* _Assignment_: Reproduce the data below in full. Nothing should differ from the original.

* _Data for review_:
● ● ● ●

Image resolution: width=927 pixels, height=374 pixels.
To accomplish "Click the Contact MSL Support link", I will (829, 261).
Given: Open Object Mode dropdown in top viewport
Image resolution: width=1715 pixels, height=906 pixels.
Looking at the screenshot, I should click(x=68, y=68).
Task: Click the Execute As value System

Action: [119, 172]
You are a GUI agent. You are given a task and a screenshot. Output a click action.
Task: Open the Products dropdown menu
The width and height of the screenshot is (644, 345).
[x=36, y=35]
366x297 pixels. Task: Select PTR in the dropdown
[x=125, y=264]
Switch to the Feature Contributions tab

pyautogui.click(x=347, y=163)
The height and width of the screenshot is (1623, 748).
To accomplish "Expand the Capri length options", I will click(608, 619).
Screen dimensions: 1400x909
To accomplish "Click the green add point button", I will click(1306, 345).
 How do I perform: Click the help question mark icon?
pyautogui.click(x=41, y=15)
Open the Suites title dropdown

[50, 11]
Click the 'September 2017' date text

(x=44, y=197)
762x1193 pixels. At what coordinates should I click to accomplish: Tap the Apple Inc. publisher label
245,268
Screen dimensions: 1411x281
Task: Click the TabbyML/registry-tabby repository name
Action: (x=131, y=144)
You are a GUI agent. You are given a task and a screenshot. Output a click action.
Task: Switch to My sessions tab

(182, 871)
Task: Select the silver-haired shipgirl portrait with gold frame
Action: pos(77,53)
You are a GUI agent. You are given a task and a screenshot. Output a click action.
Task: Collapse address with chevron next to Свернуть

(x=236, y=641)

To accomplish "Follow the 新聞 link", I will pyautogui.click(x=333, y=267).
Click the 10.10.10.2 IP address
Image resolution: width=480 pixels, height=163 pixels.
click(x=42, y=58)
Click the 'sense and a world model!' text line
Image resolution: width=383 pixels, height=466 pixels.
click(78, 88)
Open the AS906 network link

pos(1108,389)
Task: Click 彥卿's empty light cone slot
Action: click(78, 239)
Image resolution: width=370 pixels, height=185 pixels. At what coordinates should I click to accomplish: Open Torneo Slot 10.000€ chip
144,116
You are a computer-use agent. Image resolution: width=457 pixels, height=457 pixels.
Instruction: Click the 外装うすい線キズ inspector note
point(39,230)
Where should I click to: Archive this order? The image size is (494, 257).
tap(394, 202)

● ● ● ●

* _Reply to the exercise_:
Image resolution: width=927 pixels, height=374 pixels.
To accomplish "Click the Contact MSL Support link", I will (829, 261).
Given: Open Object Mode dropdown in top viewport
Image resolution: width=1715 pixels, height=906 pixels.
Looking at the screenshot, I should click(x=68, y=68).
Task: Click the Execute As value System

Action: [119, 172]
You are a GUI agent. You are given a task and a screenshot. Output a click action.
Task: Open the Products dropdown menu
The width and height of the screenshot is (644, 345).
[x=36, y=35]
366x297 pixels. Task: Select PTR in the dropdown
[x=125, y=264]
Switch to the Feature Contributions tab

pyautogui.click(x=347, y=163)
The height and width of the screenshot is (1623, 748).
To accomplish "Expand the Capri length options", I will click(608, 619).
Screen dimensions: 1400x909
To accomplish "Click the green add point button", I will click(1306, 345).
 How do I perform: Click the help question mark icon?
pyautogui.click(x=41, y=15)
Open the Suites title dropdown

[50, 11]
Click the 'September 2017' date text

(x=44, y=197)
762x1193 pixels. At what coordinates should I click to accomplish: Tap the Apple Inc. publisher label
245,268
Screen dimensions: 1411x281
Task: Click the TabbyML/registry-tabby repository name
Action: (x=131, y=144)
You are a GUI agent. You are given a task and a screenshot. Output a click action.
Task: Switch to My sessions tab

(182, 871)
Task: Select the silver-haired shipgirl portrait with gold frame
Action: pos(77,53)
You are a GUI agent. You are given a task and a screenshot. Output a click action.
Task: Collapse address with chevron next to Свернуть

(x=236, y=641)

To accomplish "Follow the 新聞 link", I will pyautogui.click(x=333, y=267).
Click the 10.10.10.2 IP address
Image resolution: width=480 pixels, height=163 pixels.
click(x=42, y=58)
Click the 'sense and a world model!' text line
Image resolution: width=383 pixels, height=466 pixels.
click(78, 88)
Open the AS906 network link

pos(1108,389)
Task: Click 彥卿's empty light cone slot
Action: click(78, 239)
Image resolution: width=370 pixels, height=185 pixels. At what coordinates should I click to accomplish: Open Torneo Slot 10.000€ chip
144,116
You are a computer-use agent. Image resolution: width=457 pixels, height=457 pixels.
Instruction: Click the 外装うすい線キズ inspector note
point(39,230)
Where should I click to: Archive this order? The image size is (494, 257).
tap(394, 202)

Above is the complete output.